Here are three decisions that investors sometimes need to make: (1) whether to convert funds this year from a tax-deferred account (TDA), like a 401(k), to a Roth account; (2) whether to contribute this year to a TDA or a Roth account; and (3) how to tax-efficiently withdraw funds in retirement, where withdraw is interpreted broadly to include Roth conversions.

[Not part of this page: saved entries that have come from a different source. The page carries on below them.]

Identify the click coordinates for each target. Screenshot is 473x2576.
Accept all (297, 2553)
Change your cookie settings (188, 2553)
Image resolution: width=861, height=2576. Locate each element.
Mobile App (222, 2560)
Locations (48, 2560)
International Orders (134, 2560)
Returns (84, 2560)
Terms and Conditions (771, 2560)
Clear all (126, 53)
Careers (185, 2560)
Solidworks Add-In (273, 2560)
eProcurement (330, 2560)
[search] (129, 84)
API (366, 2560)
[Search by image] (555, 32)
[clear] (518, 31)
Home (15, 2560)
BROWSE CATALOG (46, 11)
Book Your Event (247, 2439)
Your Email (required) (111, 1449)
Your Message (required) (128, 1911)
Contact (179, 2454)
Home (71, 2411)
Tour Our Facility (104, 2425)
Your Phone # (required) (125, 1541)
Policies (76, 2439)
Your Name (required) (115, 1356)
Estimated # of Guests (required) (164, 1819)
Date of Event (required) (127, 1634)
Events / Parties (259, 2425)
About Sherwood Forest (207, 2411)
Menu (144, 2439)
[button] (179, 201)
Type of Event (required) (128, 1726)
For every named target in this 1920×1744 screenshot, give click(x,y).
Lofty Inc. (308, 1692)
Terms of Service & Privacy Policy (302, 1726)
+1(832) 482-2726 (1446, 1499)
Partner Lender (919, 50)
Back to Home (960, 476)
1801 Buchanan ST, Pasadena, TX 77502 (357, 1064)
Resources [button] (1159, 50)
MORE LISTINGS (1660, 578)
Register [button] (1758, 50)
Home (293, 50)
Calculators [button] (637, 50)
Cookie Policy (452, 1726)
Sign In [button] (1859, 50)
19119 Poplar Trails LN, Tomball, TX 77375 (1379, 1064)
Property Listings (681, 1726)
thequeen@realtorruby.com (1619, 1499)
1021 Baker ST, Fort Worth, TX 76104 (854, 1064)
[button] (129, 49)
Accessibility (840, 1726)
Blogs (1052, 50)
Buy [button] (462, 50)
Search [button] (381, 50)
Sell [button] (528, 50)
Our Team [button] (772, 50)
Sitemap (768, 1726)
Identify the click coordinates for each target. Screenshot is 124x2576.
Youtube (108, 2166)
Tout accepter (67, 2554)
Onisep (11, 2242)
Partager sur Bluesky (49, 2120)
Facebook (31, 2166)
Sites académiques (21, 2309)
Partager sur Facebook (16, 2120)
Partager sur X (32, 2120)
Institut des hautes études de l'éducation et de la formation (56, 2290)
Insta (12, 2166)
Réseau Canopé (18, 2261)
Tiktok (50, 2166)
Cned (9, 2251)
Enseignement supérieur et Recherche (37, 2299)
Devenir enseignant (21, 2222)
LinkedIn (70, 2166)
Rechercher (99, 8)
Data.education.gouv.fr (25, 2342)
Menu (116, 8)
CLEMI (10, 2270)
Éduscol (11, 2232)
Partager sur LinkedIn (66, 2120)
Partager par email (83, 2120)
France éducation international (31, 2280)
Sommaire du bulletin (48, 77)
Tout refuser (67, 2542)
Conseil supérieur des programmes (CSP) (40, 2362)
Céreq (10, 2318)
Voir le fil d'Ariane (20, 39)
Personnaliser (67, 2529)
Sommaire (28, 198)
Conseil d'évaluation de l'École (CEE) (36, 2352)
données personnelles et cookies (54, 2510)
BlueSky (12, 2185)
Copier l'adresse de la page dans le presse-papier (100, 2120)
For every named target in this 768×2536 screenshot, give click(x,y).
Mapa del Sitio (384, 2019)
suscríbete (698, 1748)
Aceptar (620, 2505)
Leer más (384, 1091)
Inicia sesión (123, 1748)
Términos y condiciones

In this article, I present examples that clearly show the proper analytic framework for making these decisions should be based on comparisons of marginal tax rates (MTRs) across years, where the MTR is the tax rate paid on the next dollar of ordinary income. Unfortunately, many financial professionals think these decisions should be made based on comparisons of tax brackets across years. To illustrate the wide use of advice based on tax brackets instead of MTRs, I use recent publications by Ed Slott (2021) and Michael Kitces (2021). Separately, I then discuss a detailed case that Pfau (2021b) uses to illustrate a tax-efficient withdrawal strategy in retirement that is based on efficient MTR management. However, he mislabels this strategy as an example of “tax-bracket management.” Finally, I note that the top two retirement income credentials – American College – the Retirement Income Certified Professional (RICP) and Investment and Wealth Institute – Retirement Management Analyst (RMA) – emphasize the use of “tax bracket management” and “tax bracket planning” when selecting a withdrawal strategy in retirement.

I chose to discuss these works by Slott, Kitces, and Pfau, when I could have discussed works of others, because they are recognized leaders in the investment profession. Since these recognized leaders and the top retirement credential programs in our industry are making this mistake , I am confident that many other investment professionals are also doing so.